■ **Task instructions**
For the material below, return exactly the lines starting at the line containing "Image resolution: width=563" and ending at the line containing "This screenshot has width=1301, height=598.", both ends included, and no others.

■ **Supplied records**
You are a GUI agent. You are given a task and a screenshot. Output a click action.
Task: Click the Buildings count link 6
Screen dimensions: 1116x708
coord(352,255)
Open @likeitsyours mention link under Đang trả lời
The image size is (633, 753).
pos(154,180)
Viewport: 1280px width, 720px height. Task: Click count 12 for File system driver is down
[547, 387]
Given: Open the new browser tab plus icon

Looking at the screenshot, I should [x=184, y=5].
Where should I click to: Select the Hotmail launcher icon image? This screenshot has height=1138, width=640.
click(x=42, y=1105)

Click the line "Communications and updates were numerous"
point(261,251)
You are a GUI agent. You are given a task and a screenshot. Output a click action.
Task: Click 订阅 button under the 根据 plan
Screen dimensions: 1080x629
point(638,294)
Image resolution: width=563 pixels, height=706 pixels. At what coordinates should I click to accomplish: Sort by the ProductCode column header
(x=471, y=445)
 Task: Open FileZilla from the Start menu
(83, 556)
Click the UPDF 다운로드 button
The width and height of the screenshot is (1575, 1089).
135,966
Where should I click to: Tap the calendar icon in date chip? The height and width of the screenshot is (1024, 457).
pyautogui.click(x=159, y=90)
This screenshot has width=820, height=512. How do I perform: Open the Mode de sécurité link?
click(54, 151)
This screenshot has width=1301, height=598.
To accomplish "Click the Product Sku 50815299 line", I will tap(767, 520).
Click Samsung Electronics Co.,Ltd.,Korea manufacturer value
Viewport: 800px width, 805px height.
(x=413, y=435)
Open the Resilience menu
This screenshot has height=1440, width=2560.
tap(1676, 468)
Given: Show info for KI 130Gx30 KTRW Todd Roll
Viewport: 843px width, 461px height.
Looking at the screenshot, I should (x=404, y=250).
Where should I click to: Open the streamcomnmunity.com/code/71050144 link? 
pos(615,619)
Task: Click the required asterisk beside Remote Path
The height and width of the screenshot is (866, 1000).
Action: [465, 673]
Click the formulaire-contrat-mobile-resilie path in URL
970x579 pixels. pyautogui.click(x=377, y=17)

■ **Task result**
Image resolution: width=563 pixels, height=706 pixels. At what coordinates should I click to accomplish: Sort by the ProductCode column header
(x=471, y=445)
 Task: Open FileZilla from the Start menu
(83, 556)
Click the UPDF 다운로드 button
The width and height of the screenshot is (1575, 1089).
135,966
Where should I click to: Tap the calendar icon in date chip? The height and width of the screenshot is (1024, 457).
pyautogui.click(x=159, y=90)
This screenshot has width=820, height=512. How do I perform: Open the Mode de sécurité link?
click(54, 151)
This screenshot has width=1301, height=598.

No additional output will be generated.